La seconde lecture du texte commence ce mardi devant les députés. Le gouvernement, inflexible, souhaite voir définitivement adoptée la version passée en première lecture.

Manuel Valls devant les députés
Manuel Valls devant les députés © Maxppp / Leon Tanguy

Car au Sénat, le texte a été totalement réécrit par la majorité de droite : abrogation des 35 heures, plafonnement des indemnités aux prud'hommes, inversion de la hiérarchie des normes... Mais devant l'Assemblée, le projet devrait revenir à sa version précédente, en tout cas en grande partie. Au sein de la majorité, les discussions vont bon train mais l'exécutif semble inflexible...

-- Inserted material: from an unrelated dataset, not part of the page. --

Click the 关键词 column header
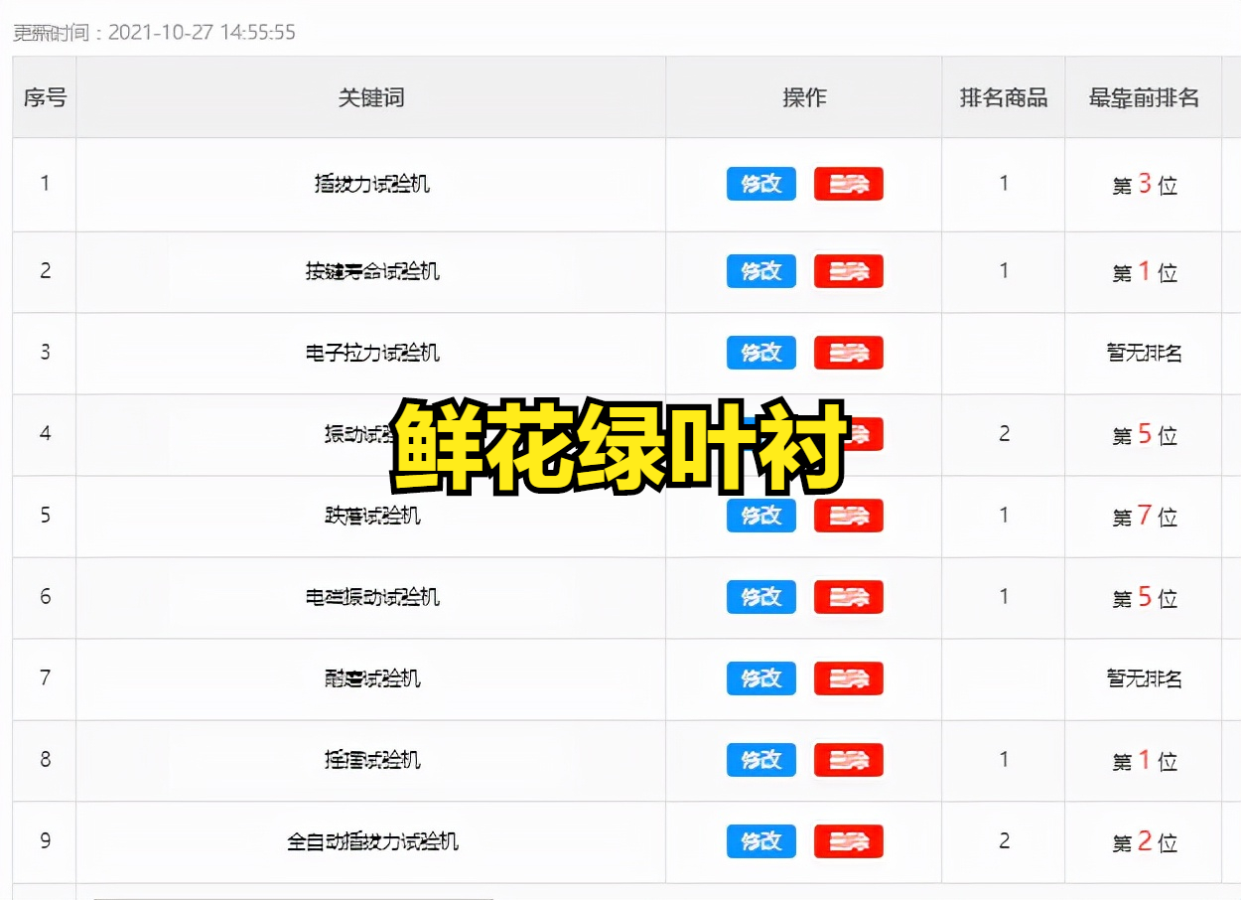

La moitié des députés socialistes (hollandais, aubrystes, frondeurs) aimeraient, eux, y ajouter un "amendement de la dernière chance" au fameux article 2, pour garder la majoration des heures supplémentaires à 25 %, et les renégocier au niveau de la branche et pas de l'entreprise pour éviter tout dumping salarial. Ce texte pourrait faire basculer les frondeurs dans l'abstention mais le gouvernement n'y est pas favorable, et Manuel Valls reste ferme sur le 49.3.

Le débat ne devrait pas durer

"Le 49.3 est une question résolue depuis le premier 49.3 ,ce n'est pas la peine de perdre du temps", confie en effet le Premier ministre. Mercredi dernier, le gouvernement donnait quelques gages à Force Ouvrière.

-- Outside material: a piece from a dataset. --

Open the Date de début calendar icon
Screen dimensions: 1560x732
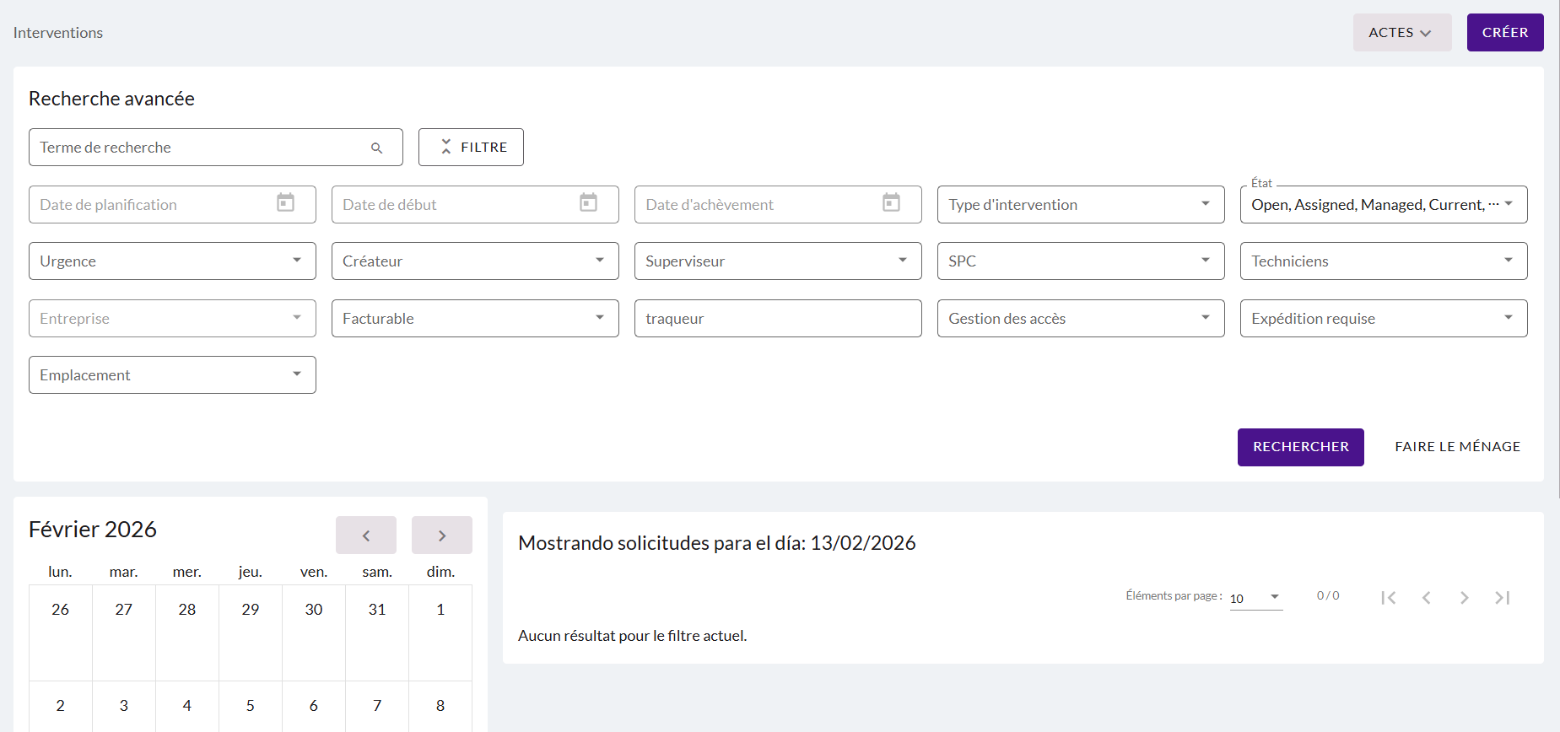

"J'avais de l'espoir mais aujourd'hui c'est la douche froide" racontait ensuite un frondeur devant l'interview de François Hollande dans les Echos le lendemain : il y confirmait qu'il n'était pas question de réécrire l'article 2. Dans Le Monde, le secrétaire d’État chargé des relations avec le parlement explique qu'il ne veut pas faire durer les débats. La décision tombera au plus tôt mardi midi après la réunion du groupe PS, au plus tard mercredi après le conseil des ministres. Et un frondeur pronostique déjà : "il y a huit chances sur dix pour que nous ayons un 49.3".